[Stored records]
== Segment start ==
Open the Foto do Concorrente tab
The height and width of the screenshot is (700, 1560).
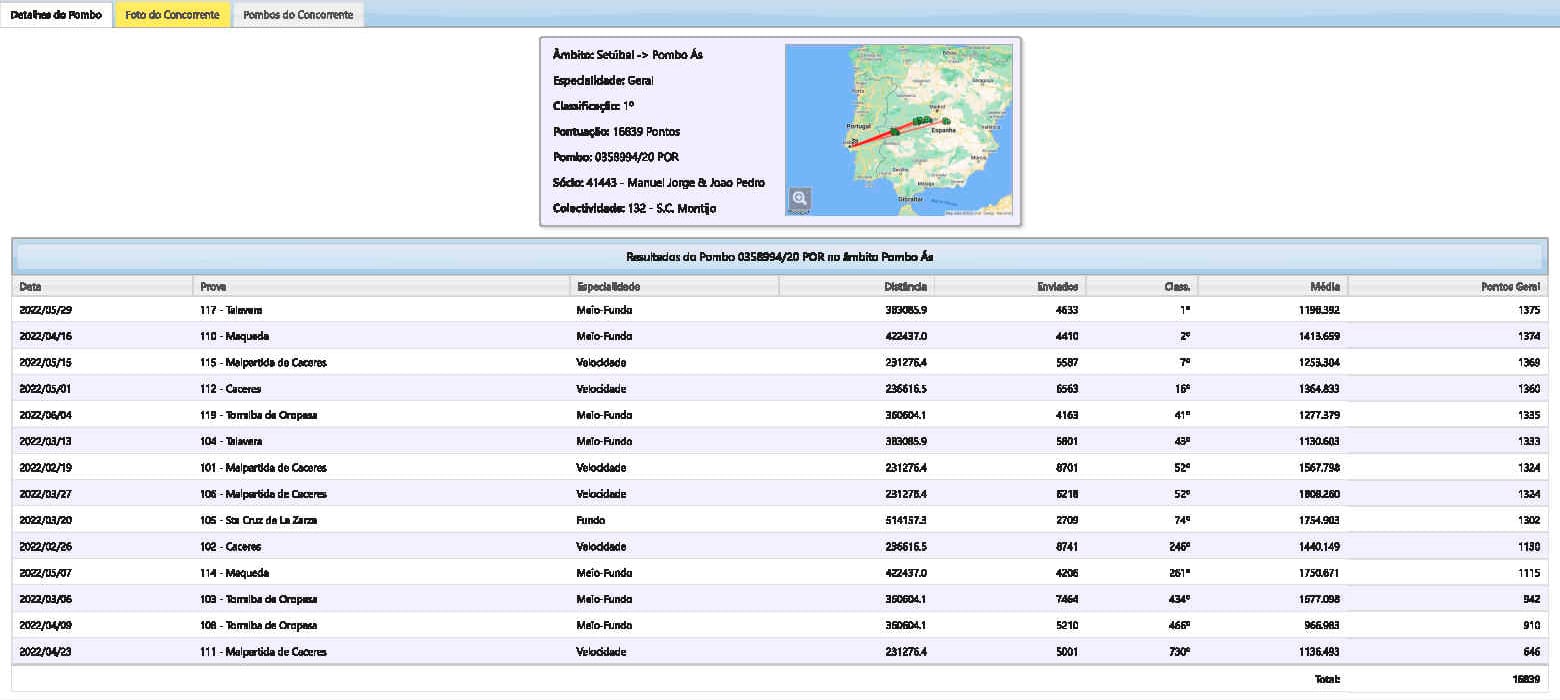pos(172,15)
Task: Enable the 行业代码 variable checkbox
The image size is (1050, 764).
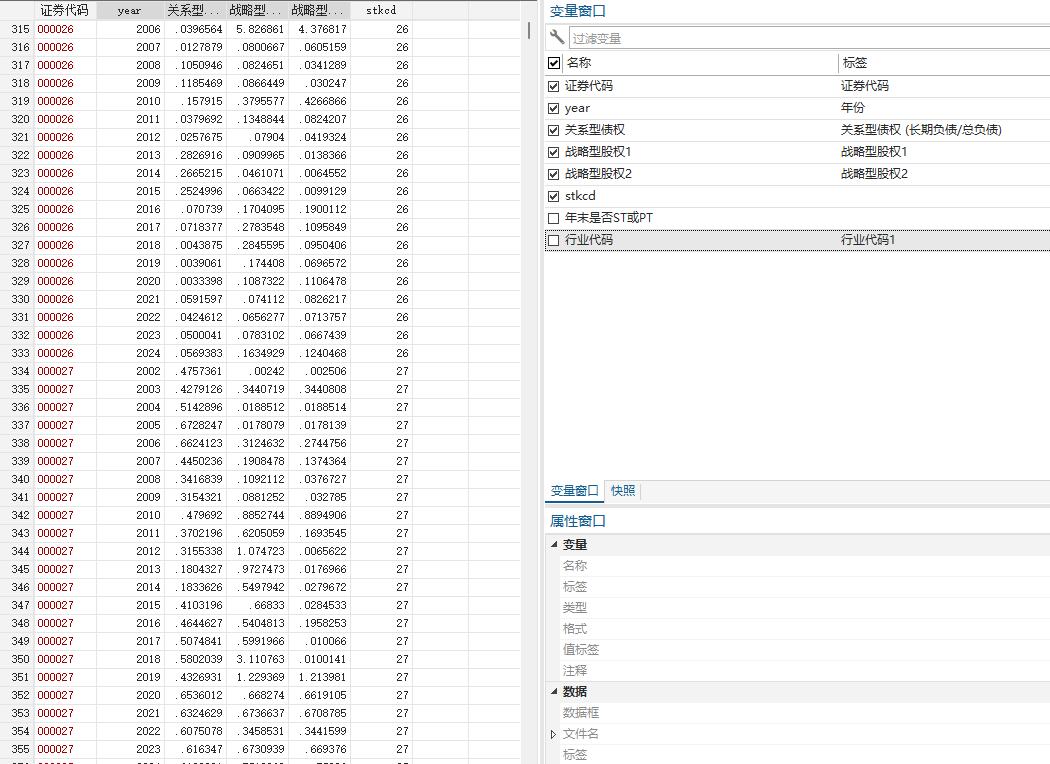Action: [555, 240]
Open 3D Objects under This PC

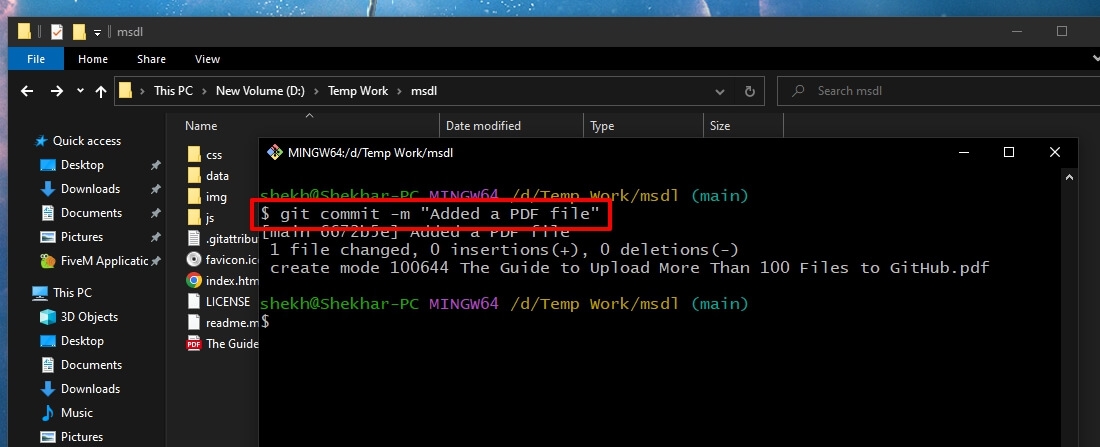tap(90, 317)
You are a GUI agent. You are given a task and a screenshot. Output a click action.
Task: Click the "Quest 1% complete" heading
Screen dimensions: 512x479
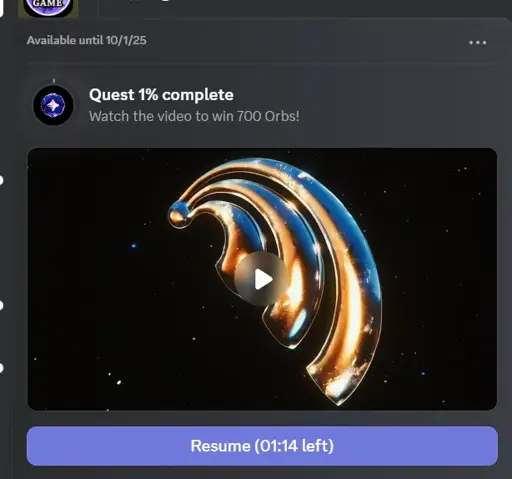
== Segment end ==
◆ **WHAT YOU HAVE TO DO**: Write out exactly, and nothing more than, the lines of the entries above from the line containing "The image size is (1050, 764)." through the final line; omit any pictures.

◆ **RESULT OF THIS TASK**:
The image size is (1050, 764).
Action: [555, 240]
Open 3D Objects under This PC

tap(90, 317)
You are a GUI agent. You are given a task and a screenshot. Output a click action.
Task: Click the "Quest 1% complete" heading
Screen dimensions: 512x479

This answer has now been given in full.